→ EXERCISE DESCRIPTION: Among the lines of the data, copy those that hold "category".

→ SUPPLIED RECORDS:
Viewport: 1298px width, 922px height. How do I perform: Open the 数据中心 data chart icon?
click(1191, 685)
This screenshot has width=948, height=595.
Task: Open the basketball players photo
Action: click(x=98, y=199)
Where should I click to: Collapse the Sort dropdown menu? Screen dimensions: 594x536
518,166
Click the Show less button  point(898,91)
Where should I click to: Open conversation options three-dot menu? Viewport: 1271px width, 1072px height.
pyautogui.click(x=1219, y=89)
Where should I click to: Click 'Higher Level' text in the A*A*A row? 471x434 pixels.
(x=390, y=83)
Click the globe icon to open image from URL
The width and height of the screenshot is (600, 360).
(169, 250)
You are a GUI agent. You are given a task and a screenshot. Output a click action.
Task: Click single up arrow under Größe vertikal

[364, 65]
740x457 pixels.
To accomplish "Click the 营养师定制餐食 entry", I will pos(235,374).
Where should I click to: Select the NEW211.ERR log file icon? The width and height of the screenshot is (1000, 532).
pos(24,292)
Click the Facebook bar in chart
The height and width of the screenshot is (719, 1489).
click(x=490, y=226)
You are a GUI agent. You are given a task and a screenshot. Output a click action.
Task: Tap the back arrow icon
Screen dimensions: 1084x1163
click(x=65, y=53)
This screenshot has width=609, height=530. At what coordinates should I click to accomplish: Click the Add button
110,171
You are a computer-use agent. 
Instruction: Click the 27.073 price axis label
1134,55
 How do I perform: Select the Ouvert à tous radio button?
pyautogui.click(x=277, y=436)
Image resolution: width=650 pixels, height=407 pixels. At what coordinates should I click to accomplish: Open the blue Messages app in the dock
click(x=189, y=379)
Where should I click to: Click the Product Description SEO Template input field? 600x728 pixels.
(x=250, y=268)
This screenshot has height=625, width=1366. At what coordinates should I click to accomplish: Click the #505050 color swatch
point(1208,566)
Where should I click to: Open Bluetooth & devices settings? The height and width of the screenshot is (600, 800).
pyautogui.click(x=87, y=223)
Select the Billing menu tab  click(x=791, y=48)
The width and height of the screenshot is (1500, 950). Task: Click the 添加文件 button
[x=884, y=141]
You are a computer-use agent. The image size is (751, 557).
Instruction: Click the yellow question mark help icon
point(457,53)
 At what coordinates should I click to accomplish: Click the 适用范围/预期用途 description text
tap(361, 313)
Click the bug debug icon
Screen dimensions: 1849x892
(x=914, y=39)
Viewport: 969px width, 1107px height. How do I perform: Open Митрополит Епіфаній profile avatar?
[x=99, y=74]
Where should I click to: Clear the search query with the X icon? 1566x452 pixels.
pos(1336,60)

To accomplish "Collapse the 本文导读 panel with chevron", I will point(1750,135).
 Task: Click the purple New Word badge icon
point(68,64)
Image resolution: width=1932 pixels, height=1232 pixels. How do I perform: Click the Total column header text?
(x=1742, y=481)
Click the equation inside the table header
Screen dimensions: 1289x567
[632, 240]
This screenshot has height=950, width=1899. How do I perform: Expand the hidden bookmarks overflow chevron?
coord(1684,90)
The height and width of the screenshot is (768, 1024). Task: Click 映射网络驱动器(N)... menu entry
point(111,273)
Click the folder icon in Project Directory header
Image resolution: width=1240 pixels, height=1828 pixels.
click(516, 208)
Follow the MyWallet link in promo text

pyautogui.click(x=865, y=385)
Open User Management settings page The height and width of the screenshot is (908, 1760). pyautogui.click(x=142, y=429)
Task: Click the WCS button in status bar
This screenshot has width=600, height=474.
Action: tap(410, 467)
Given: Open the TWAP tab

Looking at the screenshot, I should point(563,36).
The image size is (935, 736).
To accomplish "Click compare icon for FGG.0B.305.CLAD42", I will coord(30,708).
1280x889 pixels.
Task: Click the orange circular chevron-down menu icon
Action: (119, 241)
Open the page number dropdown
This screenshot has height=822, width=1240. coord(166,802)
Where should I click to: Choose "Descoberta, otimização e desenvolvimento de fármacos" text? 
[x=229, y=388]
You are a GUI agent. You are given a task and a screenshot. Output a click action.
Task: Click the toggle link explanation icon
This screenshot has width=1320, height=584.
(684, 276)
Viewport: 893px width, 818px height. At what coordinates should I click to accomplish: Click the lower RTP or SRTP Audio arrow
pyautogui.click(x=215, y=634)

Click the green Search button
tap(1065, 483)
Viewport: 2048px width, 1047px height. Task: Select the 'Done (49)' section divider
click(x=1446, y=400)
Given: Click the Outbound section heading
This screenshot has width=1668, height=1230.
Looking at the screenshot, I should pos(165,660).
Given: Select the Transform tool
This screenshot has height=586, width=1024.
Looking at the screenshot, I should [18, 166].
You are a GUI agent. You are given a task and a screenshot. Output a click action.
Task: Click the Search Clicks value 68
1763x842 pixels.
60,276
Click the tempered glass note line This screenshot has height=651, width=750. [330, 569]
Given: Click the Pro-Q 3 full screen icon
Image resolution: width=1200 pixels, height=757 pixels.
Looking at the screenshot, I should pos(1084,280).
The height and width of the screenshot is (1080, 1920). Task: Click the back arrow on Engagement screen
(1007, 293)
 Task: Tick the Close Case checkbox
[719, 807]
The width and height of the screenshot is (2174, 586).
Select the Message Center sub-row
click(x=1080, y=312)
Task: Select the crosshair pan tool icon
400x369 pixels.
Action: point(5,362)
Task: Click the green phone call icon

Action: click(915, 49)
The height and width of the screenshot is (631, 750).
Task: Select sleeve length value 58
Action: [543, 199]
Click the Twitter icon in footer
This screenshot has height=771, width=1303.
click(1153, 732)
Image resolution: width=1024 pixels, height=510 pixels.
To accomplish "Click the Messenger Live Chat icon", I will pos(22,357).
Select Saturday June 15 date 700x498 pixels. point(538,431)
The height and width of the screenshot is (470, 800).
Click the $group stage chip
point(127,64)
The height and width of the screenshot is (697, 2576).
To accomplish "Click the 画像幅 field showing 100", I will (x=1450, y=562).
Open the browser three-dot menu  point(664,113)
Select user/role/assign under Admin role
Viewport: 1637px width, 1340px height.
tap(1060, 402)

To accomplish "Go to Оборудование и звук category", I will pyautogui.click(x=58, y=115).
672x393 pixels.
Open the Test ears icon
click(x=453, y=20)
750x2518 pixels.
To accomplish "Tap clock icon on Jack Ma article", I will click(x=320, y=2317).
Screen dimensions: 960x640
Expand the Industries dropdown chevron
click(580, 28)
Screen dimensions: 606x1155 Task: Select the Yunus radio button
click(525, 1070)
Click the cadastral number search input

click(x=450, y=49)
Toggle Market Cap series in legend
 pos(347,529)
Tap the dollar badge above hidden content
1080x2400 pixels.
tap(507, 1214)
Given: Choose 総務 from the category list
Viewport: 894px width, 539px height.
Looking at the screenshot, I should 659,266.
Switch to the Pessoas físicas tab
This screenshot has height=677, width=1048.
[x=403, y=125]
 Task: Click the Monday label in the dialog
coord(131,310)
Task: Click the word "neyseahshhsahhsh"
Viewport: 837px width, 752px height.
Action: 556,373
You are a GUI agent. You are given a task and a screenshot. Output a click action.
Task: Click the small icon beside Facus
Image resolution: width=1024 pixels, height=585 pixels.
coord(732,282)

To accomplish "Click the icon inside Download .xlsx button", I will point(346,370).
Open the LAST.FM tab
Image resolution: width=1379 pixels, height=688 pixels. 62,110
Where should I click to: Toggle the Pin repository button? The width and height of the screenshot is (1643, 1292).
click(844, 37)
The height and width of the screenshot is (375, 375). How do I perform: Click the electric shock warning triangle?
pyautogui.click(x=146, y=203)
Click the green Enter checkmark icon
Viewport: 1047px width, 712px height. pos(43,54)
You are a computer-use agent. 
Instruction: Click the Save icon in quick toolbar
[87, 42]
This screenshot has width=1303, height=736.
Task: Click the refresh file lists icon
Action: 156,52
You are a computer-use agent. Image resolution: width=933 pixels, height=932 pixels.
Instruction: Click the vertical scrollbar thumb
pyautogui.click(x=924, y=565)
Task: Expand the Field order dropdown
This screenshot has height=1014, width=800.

→ ANSWER SECTION:
To accomplish "Go to Оборудование и звук category", I will pyautogui.click(x=58, y=115).
Given: Choose 総務 from the category list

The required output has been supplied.